Proteomic analysis of serum in a population-based cohort did not reveal a biomarker for Modic changes

JOR Spine. 2024 Jul 15;7(3):e1337. doi: 10.1002/jsp2.1337. eCollection 2024 Sep.

Abstract

Introduction: Modic changes (MC) are bone marrow lesions of vertebral bones, which can be detected with magnetic resonance imaging (MRI) adjacent to degenerated intervertebral discs. Defined by their appearance on T1 and T2 weighted images, there are three interconvertible types: MC1, MC2, and MC3. The inter-observer variability of the MRI diagnosis is high, therefore a diagnostic serum biomarker complementing the MRI to facilitate diagnosis and follow-up would be of great value.

Methods: We used a highly sensitive and reproducible proteomics approach: DIA/SWATH-MS to find serum biomarkers in a subset of the Northern Finland Birth Cohort 1966. Separately, we measured a panel of factors involved in inflammation and angiogenesis to confirm some potential biomarkers published before with an ELISA-based method called V-Plex.

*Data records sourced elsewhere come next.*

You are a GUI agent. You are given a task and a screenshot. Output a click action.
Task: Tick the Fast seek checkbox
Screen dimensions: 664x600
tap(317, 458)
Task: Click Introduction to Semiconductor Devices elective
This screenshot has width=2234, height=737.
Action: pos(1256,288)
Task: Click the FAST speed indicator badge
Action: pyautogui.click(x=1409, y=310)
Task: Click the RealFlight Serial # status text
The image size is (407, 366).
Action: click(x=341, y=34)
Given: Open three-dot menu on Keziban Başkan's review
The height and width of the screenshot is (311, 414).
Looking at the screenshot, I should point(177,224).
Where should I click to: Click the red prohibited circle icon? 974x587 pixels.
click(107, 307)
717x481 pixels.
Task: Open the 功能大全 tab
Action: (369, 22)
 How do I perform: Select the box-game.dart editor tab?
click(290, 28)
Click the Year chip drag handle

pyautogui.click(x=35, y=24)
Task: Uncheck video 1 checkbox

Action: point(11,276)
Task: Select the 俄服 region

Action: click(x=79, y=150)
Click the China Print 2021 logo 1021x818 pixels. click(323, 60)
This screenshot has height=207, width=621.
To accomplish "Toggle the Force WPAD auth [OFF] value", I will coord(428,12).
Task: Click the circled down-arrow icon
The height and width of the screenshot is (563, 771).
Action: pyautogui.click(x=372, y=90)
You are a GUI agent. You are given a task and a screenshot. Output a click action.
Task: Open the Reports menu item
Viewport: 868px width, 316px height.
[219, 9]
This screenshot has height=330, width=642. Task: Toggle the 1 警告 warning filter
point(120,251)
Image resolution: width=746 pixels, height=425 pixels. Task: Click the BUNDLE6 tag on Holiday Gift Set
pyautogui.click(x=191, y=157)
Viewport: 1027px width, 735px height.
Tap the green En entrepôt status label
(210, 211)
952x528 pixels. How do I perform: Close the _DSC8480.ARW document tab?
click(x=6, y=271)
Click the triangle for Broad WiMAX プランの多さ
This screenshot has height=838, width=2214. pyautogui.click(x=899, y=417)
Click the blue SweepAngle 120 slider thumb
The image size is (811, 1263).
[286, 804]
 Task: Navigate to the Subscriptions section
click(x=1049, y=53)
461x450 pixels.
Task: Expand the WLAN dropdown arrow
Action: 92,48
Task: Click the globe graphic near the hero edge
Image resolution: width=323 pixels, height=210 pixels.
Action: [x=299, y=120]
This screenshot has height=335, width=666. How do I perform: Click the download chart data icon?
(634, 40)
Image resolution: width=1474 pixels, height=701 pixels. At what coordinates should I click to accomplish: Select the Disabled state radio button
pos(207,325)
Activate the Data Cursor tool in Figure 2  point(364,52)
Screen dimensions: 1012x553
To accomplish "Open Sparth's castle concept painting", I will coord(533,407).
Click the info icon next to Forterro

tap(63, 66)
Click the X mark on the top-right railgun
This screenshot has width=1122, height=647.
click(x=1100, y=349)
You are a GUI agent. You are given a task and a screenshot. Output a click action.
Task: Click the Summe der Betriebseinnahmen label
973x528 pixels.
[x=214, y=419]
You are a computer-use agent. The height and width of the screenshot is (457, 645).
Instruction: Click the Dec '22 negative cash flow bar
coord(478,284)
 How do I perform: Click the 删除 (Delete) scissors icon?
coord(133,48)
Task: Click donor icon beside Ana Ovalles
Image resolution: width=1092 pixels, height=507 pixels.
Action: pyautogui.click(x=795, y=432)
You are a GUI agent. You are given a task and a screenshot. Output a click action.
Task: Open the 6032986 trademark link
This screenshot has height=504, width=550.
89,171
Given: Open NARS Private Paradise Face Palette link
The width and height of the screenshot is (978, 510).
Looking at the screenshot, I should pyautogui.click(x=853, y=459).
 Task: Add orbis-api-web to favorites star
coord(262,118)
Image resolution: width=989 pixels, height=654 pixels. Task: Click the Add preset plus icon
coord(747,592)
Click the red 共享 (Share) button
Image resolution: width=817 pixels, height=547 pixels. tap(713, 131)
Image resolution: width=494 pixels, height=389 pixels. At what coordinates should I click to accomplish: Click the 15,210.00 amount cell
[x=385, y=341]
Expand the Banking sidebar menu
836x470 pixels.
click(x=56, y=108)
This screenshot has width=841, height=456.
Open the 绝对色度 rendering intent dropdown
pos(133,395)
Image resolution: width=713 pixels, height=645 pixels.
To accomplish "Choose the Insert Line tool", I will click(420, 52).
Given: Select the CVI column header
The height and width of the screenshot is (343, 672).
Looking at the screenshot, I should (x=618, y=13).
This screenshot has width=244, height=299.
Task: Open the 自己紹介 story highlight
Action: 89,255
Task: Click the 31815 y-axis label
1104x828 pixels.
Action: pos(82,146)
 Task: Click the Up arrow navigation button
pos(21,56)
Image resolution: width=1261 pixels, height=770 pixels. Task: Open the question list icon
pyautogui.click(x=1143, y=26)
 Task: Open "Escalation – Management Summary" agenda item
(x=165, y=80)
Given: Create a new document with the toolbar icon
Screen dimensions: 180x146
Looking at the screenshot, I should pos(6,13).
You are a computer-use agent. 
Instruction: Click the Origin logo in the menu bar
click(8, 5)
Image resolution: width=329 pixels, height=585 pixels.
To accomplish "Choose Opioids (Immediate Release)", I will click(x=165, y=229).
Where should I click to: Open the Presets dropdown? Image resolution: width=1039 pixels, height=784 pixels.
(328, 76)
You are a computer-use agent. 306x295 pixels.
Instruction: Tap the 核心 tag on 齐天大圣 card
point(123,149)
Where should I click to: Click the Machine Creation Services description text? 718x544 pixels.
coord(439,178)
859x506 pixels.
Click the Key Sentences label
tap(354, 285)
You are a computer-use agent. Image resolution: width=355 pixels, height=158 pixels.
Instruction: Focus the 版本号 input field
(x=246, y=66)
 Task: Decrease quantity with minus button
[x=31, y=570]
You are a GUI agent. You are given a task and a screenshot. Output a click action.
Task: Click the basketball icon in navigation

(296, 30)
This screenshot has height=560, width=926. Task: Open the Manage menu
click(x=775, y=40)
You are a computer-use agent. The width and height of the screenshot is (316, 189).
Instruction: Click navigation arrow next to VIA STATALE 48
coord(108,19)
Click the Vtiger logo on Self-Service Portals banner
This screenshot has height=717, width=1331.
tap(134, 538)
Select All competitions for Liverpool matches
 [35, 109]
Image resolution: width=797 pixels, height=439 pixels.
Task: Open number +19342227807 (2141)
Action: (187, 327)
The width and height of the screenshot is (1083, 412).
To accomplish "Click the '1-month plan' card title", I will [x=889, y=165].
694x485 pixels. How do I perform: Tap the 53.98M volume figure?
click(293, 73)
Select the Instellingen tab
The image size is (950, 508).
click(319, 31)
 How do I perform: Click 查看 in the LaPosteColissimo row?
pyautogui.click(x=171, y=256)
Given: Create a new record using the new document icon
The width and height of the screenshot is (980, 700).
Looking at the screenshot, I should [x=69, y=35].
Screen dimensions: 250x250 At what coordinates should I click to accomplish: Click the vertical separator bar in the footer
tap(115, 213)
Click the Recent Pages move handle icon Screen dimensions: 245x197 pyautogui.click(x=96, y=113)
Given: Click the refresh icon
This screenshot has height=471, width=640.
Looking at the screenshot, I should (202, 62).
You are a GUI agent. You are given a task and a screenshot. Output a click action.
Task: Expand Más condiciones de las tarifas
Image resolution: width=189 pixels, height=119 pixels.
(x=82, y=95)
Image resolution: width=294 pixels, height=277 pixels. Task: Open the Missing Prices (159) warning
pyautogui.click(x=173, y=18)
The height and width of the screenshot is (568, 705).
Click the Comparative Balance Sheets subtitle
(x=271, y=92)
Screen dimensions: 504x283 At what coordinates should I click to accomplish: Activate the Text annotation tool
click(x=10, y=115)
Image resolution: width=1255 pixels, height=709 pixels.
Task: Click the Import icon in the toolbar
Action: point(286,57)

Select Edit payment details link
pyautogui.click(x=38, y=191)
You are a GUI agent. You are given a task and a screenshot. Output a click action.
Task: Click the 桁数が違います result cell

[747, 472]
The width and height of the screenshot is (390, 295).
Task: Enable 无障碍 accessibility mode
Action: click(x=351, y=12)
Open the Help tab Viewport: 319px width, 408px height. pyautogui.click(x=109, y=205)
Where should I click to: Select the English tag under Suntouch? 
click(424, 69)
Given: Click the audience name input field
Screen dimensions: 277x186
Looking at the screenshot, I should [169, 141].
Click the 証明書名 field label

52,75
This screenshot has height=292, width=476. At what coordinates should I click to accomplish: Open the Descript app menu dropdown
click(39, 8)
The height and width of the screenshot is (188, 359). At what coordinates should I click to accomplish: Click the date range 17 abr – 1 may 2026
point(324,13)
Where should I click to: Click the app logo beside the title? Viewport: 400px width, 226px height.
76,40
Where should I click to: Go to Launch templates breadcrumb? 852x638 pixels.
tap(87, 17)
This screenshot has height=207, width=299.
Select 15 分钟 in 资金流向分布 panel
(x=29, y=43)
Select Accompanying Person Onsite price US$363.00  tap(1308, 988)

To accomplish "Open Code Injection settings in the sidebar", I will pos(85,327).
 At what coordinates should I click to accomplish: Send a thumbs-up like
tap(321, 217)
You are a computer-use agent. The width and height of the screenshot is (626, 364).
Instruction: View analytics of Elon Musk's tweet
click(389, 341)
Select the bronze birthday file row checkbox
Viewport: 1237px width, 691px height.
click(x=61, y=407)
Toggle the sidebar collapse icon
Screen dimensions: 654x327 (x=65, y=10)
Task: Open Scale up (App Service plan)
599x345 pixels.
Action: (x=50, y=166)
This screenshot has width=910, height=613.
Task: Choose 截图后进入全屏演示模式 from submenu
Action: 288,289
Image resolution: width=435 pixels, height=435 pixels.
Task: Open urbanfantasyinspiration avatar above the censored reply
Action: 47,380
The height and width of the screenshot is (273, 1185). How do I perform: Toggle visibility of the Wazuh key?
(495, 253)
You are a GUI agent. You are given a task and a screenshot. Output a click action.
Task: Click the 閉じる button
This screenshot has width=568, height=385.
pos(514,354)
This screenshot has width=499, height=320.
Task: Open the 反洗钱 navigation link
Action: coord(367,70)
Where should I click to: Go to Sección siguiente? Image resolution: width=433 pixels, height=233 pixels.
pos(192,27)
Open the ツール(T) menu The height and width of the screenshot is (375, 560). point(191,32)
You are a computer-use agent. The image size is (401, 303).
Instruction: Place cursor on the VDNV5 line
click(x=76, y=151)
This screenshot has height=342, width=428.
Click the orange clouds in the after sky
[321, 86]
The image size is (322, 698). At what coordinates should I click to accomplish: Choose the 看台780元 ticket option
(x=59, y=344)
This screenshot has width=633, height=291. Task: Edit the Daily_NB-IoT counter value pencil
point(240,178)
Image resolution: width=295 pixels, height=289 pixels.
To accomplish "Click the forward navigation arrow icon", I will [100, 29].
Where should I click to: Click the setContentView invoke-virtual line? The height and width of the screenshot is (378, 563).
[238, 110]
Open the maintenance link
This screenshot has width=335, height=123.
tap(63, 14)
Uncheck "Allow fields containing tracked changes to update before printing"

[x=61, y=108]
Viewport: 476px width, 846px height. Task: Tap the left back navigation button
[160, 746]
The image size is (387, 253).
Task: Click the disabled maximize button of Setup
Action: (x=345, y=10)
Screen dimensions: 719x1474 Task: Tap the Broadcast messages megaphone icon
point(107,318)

Results: We found neither an association between the serum concentrations of the proteins detected with DIA/SWATH-MS with the presence of MC, nor a correlation with the size of the MC lesions. We did not find any association between the factors measured with the V-Plex and the presence of MC or their size.

Conclusion: Altogether, our study suggests that a robust and generally usable biomarker to facilitate the diagnosis of MC cannot readily be found in serum.

Keywords: Modic changes; degenerative disc disease; low back pain; northern Finland birth cohort; proteomics; serum‐biomarker.